◆ **TEXTE DU DOCUMENT**:
Les théories économiques de la fiscalité

  • Pour rappel, la politique fiscale est un instrument de politique économique (Musgrave, 1959) : rôle de stabilisation et de redistribution (objectifs potentiellement contradictoires)
    • Ex. baisser la fiscalité sur le capital pour relancer l’investissement, mais en augmentant les inégalités de patrimoine
  • Théorie de la fiscalité optimale (Mirrlees, 1971) : la fiscalité modifie toujours les choix microéconomiques et les équilibres macroéconomiques
    • Objectif : maximiser les recettes fiscales pour financer les biens publics, tout en minimisant les désincitations aux facteurs de production chez les contribuables (personnes physiques et entreprises) => préférer les assiettes larges et les taux faibles (ex. TVA ou CSG) pour éviter l’effet « Laffer » (Wanninski, 1978).
    • A partir de 80 % de taux d’imposition marginale, la masse des revenus imposables diminuerait (Gruber et Saez, 2012). D’où des propositions comme le « bouclier fiscal » (max. 50 % d’imposition moyenne revenus des personnes physiques, mais ne prenait pas pour référence l’imposition marginale).
  • Théorie de l’incidence fiscale : question de la répartition de la charge effective de l’impôt entre agents économiques (ex. la TVA est-elle répercutée sur les prix ?)
    • Dépend de l’élasticité de l’offre et de la demande (Mankiw, 2007 : cotisations maladie payées in fine par le salarié dans les Etats américains et non par l’employeur car le pouvoir de négociation du salarié est faible : ici, l’offre de travail est faiblement élastique aux variations du prix du travail).
    • Taux de transmission sur les prix des modifications de taux de TVA en France entre 55 et 80 % (Carbonnier, 2006), exception sur la TVA réduite dans la restauration en 2009 : 20 à 45 % seulement (Laffeter et Sillard, 2014)

◆ **SÉRIE D'EXERCICES**:
**a.** Selon le texte sur les théories économiques de la fiscalité, à partir de quel taux d'imposition marginale la masse des revenus imposables diminuerait-elle ?
**b.** Reprenez le texte sur les théories économiques de la fiscalité à la suite de sa dernière phrase et poursuivez-le.

◆ **MATÉRIEL D'ÉTUDE**:

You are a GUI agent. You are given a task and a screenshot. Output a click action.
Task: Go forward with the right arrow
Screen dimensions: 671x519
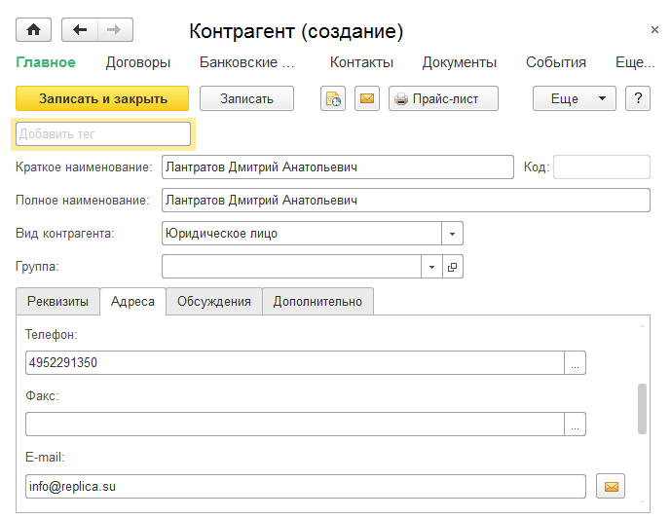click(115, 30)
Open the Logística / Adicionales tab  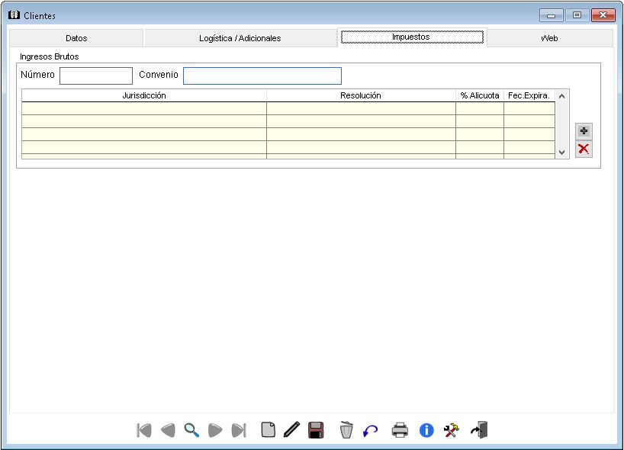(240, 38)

...

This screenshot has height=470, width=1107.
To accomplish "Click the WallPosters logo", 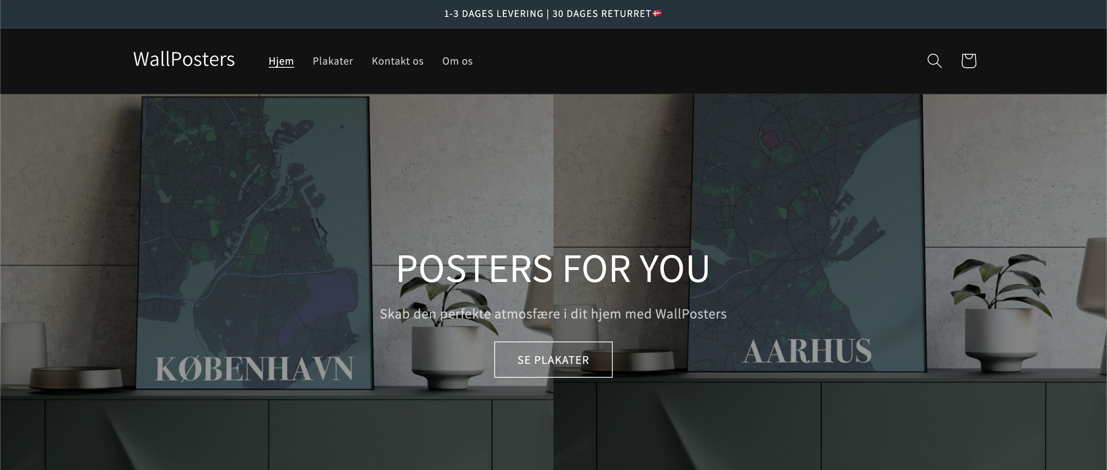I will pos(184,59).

◆ **RÉSULTATS DES EXERCICES**:
**a.** À partir d'un taux d'imposition marginale de 80 %.

**b.**
  • Théorie de la fiscalité comportementale (Pigou, 1920) : internaliser les externalités négatives ou positives produites par les agents économiques
    • En matière sanitaire ou environnementale : désinciter les pratiques nocives (ex. tabac, alcool, pollution). Elasticité de -0,3 à -0,5 (Gallet et List, 2003) de la demande de tabac par rapport au prix ; moins efficace pour les boissons sucrés et les produits gras ;
    • Mais ambiguïté : rendement budgétaire vs. efficacité comportementale (ex. augmentation graduelle du paquet de cigarettes entre 2018 et 2020 : +5 Md€ de recettes attendues alors qu’une hausse one-shot est plus efficace pour réduire la consommation) ;
    • Autres limites : effet anti-redistributif (Finkelstein, 2010 sur le principe d’une « fat tax » ; 1 chômeur sur 2 fume quotidiennement contre 1 Français sur 4) et comportements de contournement et contrebande (Stehr, 2005 : 10 % des cigarettes achetées dans des Etats voisins au sein des USA)
  • Penser la politique fiscale en économie ouverte :
    • Mobilité des facteurs de production : incite à la concurrence fiscale sur le capital et le travail qualifié (ex. flat-tax sur les revenus du capital en Suède puis en France depuis 2018)
    • Réduire la fraude et l’optimisation fiscales (entre 60 et 80 Md€/an en France : difficile d’estimer finement) : échange d’informations entre pays OCDE, harmonisation des modalités de calcul de l’assiette (cf. directive ACCIS dans l’UE) et des taux, réduction du nombre de niches fiscales et prélèvement à la source (Kleven, 2011 sur le système danois : pratiquement aucune évasion fiscale lorsque les revenus sont déclarés par un tiers et qu’il n’y a pas de niche fiscale).